Still, this remains a risky strategy since it puts so much of the burden of design on schools themselves. It makes reform take longer, and makes it look different from place to place. So different, in fact, that the coalition suffers the frequent charge that its “model” cannot be validated by research. Recently, however, some inventive research undertaken by the federally funded Center on Organization and Restructuring of Schools at the University of Wisconsin has managed to measure the impact of variant models of coalition-like principles on student learning. Researchers associated with the center studied the impact on students of smaller, more “communal” schools, ones in which students stood a greater than ordinary chance of being known well; and they studied the impact too of schools--small or otherwise--that engage in the kinds of “restructuring practices” advocated by the coalition--interdisciplinary teaching, the use of “mixed ability” grouping, the provision of common planning time for teachers, flexible teaching blocks, and so on. Using a methodology that ignored the particular ways that schools implemented these practices, and employing a national database that includes conventional measures of student achievement, the researchers found that the restructuring practices make a real difference in student achievement, and that smallness adds to the difference.

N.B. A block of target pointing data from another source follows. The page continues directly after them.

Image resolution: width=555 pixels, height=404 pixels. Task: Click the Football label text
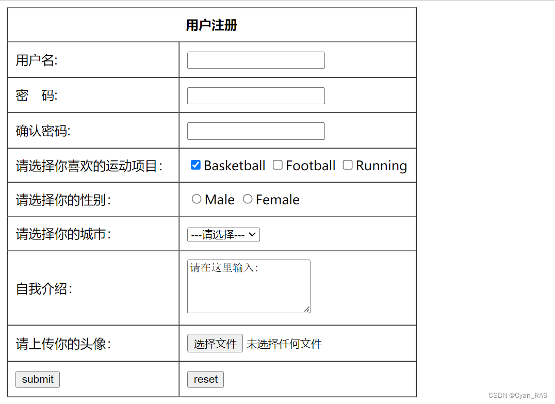click(x=311, y=166)
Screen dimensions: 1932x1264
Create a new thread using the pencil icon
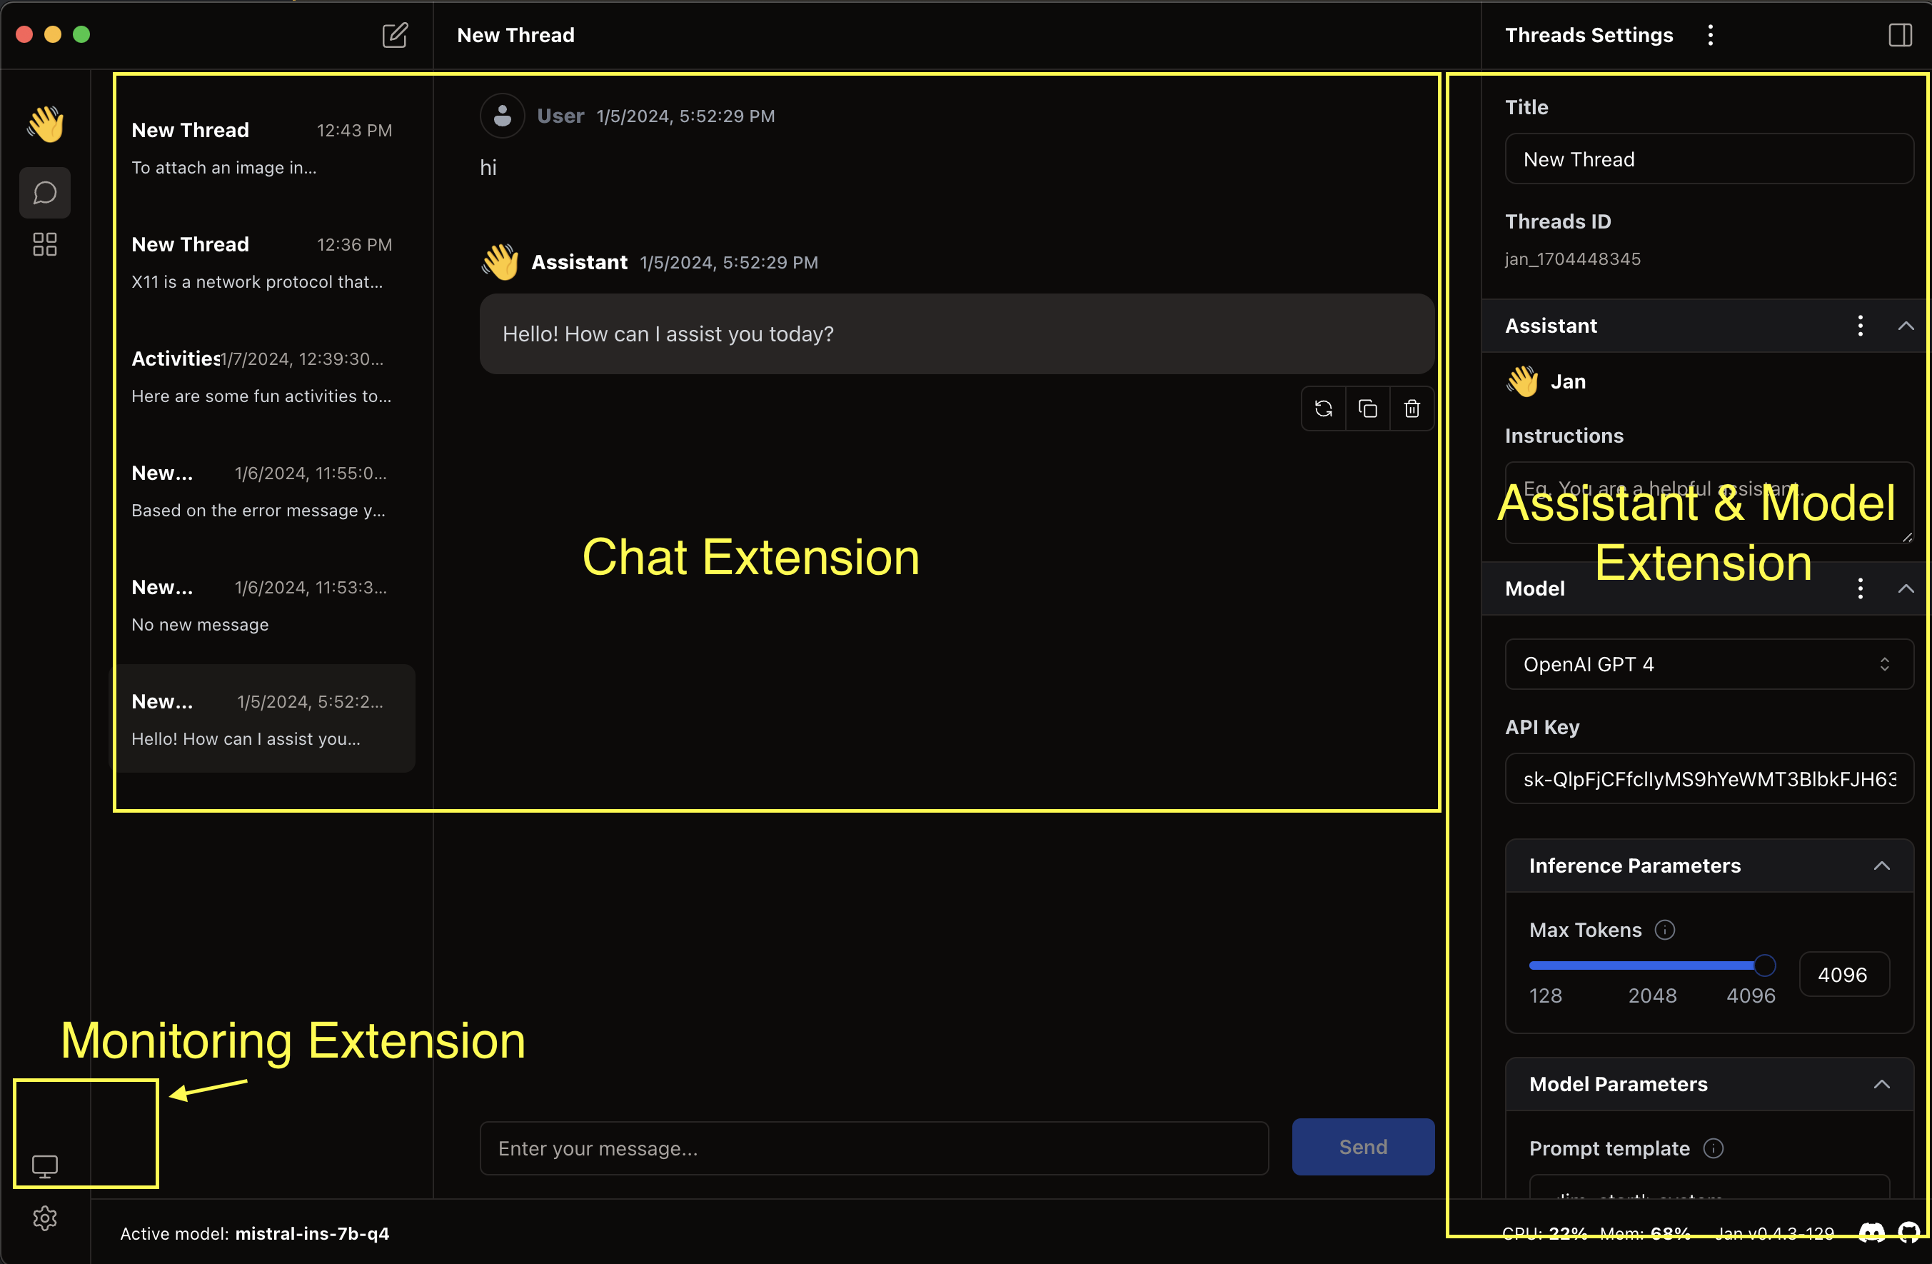click(x=395, y=35)
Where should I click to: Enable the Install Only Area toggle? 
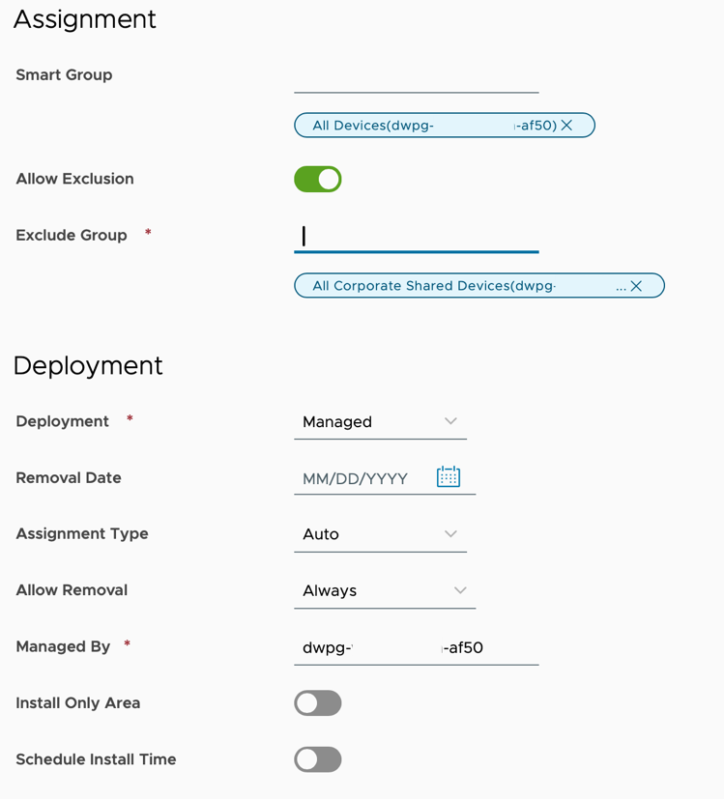pyautogui.click(x=318, y=703)
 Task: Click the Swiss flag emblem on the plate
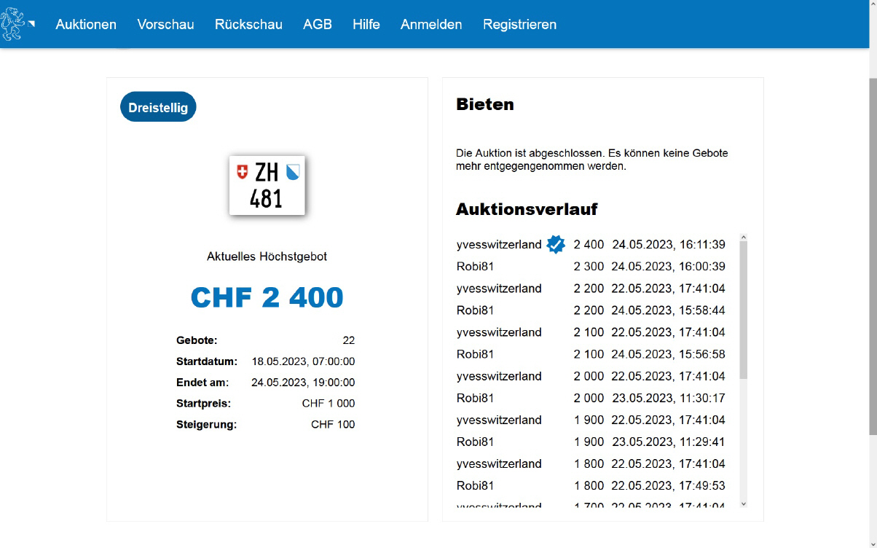point(243,172)
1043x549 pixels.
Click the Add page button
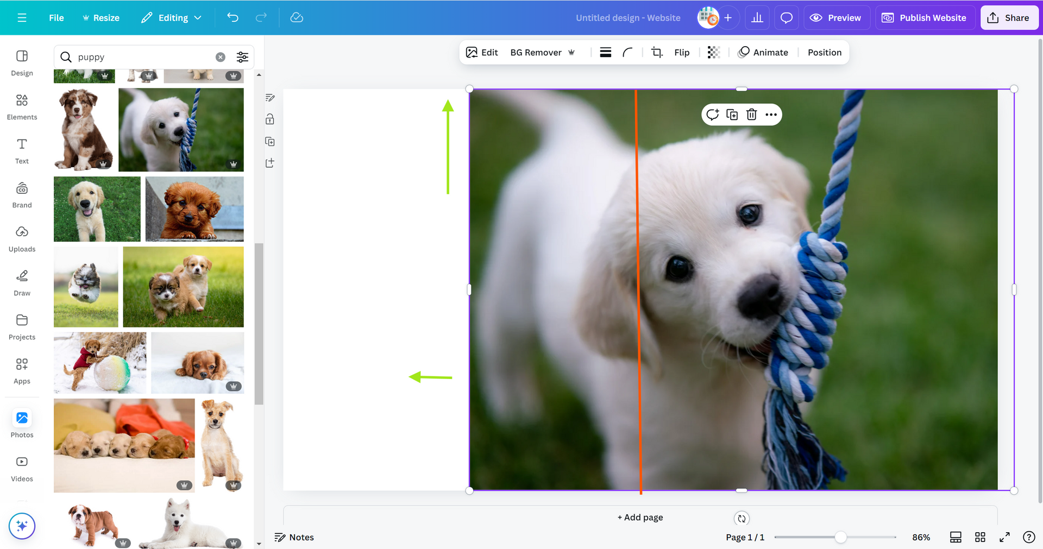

Like the research findings on the effects of networking I have already mentioned, these findings offer a glimpse of a different kind of accountability in the 21st-century American school system--one premised on responsive variation, rather than supervised faithfulness to models. Such glimpses give many schools in the coalition the heart they need to keep struggling in a principled way. And each struggle, even on occasion a lost one, energizes the next.
So, on the occasion of its 10th anniversary, the Coalition of Essential Schools feels successful, but only in the way that, say, the civil-rights movement felt successful in 1963--lots of people had just marched on Washington, but most of the long haul still lay ahead. The 3,500 people who crowded into a Chicago hotel for the coalition’s annual fall forum last November do not prove that the reform of the American high school is imminent, nor even that very many of the high schools represented have serious reform plans in place. But they do suggest that interest and effort are both growing.
Out of respect for the work remaining, the coalition held only a muted birthday party.